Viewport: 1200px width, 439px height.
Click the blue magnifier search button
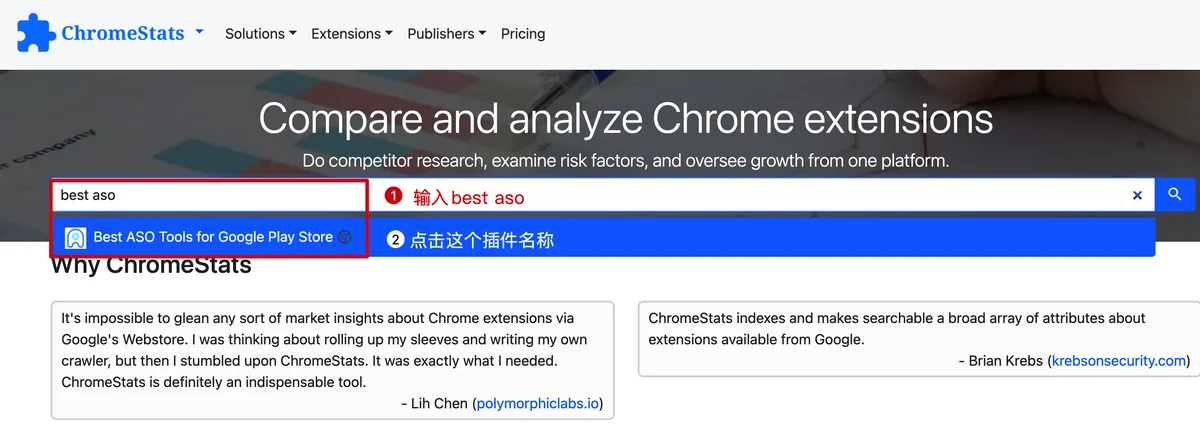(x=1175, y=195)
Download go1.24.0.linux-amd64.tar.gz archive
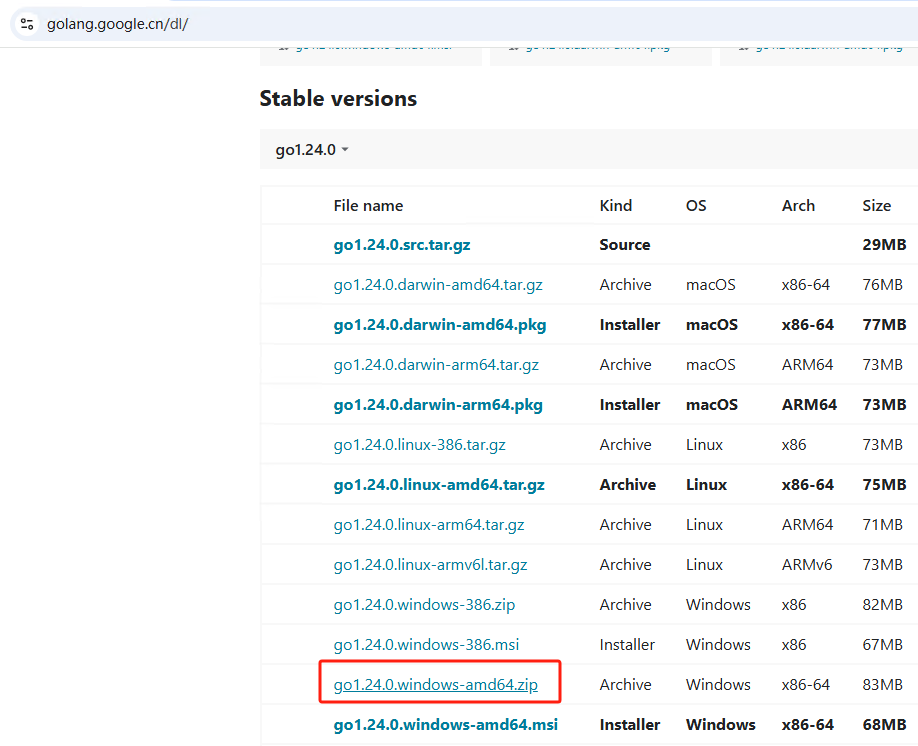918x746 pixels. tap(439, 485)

+++

Output the listing above as a two-column CSV with the headers "command" and "result", one row per command with its answer beside it. Put each value in a single quoted field with any line breaks replaced by spaces, and leave out the pictures.

command,result
"Viewport: 1200px width, 439px height. Click the blue magnifier search button","(x=1175, y=195)"
"Download go1.24.0.linux-amd64.tar.gz archive","918x746 pixels. tap(439, 485)"